● Consegne:
1. Rispondi a queste domande sul brano dedicato all'escatologia:
(a) In quale culto delle isole Andamane compare l'idea di un nuovo mondo senza malattie né morte?
(b) In quale paese vivono le popolazioni pigmee che attendono il ritorno di un essere divino?
(c) Che nome ha la beatitudine che chiude la visione escatologica di induismo e buddhismo?
2. Riprendi il brano sull'escatologia dal punto in cui si interrompe.

● Brano scelto:
········
Dottrina che riguarda i destini ultimi dell’umanità e del singolo. È una parte delle credenze coessenziale all’idea stessa della religione e questo spiega perché credenze escatologiche s’incontrino sia tra le popolazioni cosiddette ‘primitive’ sia presso le religioni superiori.
Concepita la natura come insieme organico unitario, l’e. si configura nelle religioni ‘primitive’ quale rappresentazione di una realtà al di fuori del tempo, ricostituita in unità dopo le lotte ciclicamente causate dal ‘male’ nel mondo della natura, causate e definitivamente superate per l’intervento, all’apice di una serie di cataclismi cosmici, di un essere divino, non necessariamente un uomo, talvolta un animale sacro. L’idea di una ricostituzione di un nuovo mondo, in cui siano banditi malattie, morte e congiunzioni carnali e fini procreativi, è presente per es. nel culto di Puluga (isole Andamane) e, con qualche differenziazione, in quello di Ja Pudeu (pigmoidi della Malacca): dopo l’annientamento delle manifestazioni di vita animale e vegetale mediante un diluvio, la ricostituzione della società di tutti i buoni avverrà spontaneamente, comprendendo anche la ricongiunzione delle anime dei trapassati con i loro scheletri. La nuova terra non avrà animali feroci; i malvagi, dopo una purificazione, avranno una vita diversa, mutati in animali o pietre o, se non suscettibili di purificazione, saranno annullati.
Rappresentazioni escatologiche di un ritorno di un essere divino si trovano presso le popolazioni pigmee del Gabon, le popolazioni tatare dell’Altai e presso le popolazioni indie dell’America Settentrionale: nel nuovo mondo la felicità sarà completa, non ci sarà più una ‘terra degli spiriti’ (= morti) e la divinità vivrà come una madre con i suoi figli.
Presso l’induismo e il buddhismo l’e. si configura essenzialmente come reazione a una concezione negativa del mondo empirico. Presupposto comune alle due religioni è la teoria della successione ininterrotta di stati di vita, condizionati dalla condotta nelle fasi antecedenti. La visione dello stato ultimo, pertanto, non può essere che la liberazione dal contingente, mediante la pratica ascetica, l’acquisizione della vera scienza, sino al raggiungimento della beatitudine del nirvana, immoto e indistinto non-essere, termine ultimo di una visione escatologica in cui il rilievo è dato alla posizione individuale, su di un piano di sostanziale svalutazione della storia, intesa come sviluppo lineare.
········
● Dati forniti:
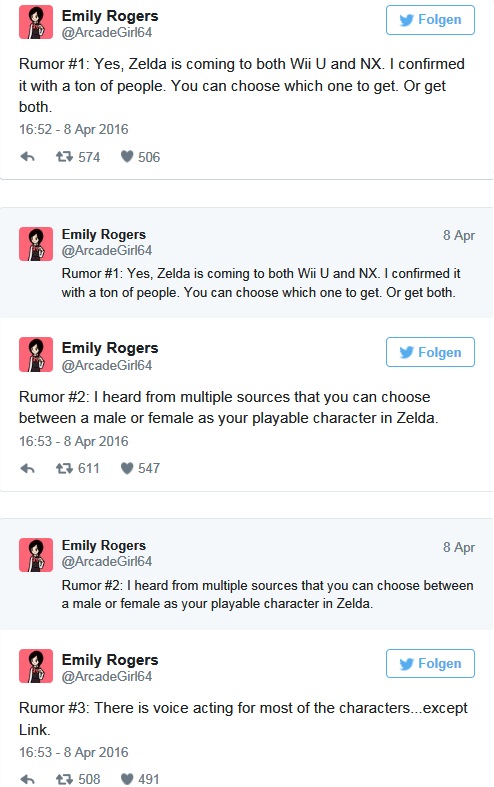494x787 pixels.
Task: Open avatar in the quoted Rumor #1 tweet
Action: coord(36,244)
········
● Risposte:
1.
(a) Nel culto di Puluga.
(b) Nel Gabon.
(c) Nirvana.

2.
Strettamente legato ai principi della religione zoroastriana è l’escatologismo mazdaico, proiettato al di fuori della storia, in quanto si risolve nel giudizio finale che avverrà al compimento del dodicesimo millennio: dopo che la lotta tra le potenze del bene e quelle del male si sarà conclusa con la vittoria delle prime, l’umanità risorgerà felice e immortale.
Del tutto calata nella storia è l’e. ebraica, il più tipico esempio di concezione dei fini ultimi riguardante la posizione di un’intera collettività, quella appunto del popolo eletto di Jahweh. Essa assume coloriture fortemente nazionalistiche, tanto più accentuate quanto più alla convinzione di essere il popolo eletto si accompagna la constatazione di una storia terrena di lutti, oppressioni e rovine, che non può non esigere un riscatto, sul piano storico e temporale. L’e. non è tanto la prospettazione della fine del mondo, quanto la rappresentazione di un trionfo anche politico della parte del popolo eletto mantenutasi fedele a Jahweh, che da castigatore si farà salvatore e regnerà in una nuova Gerusalemme su tutte le nazioni.
Particolare importanza assume, in questo contesto politico-nazionalistico, la ‘visione’ contenuta nel Libro di Daniele (2° sec. a.C.), in cui il trionfo finale di Israele, avviene a opera del «figlio dell’uomo». Fra il 1° sec. a.C. e il 1° d.C. acquista sempre maggior risalto questa figura di messia redentore, inteso come re guerriero. In alcuni settori del giudaismo, tuttavia, l’e. supera la pura prospettiva nazionalistica e attinge una dimensione universalistica concernente il problema del male in generale.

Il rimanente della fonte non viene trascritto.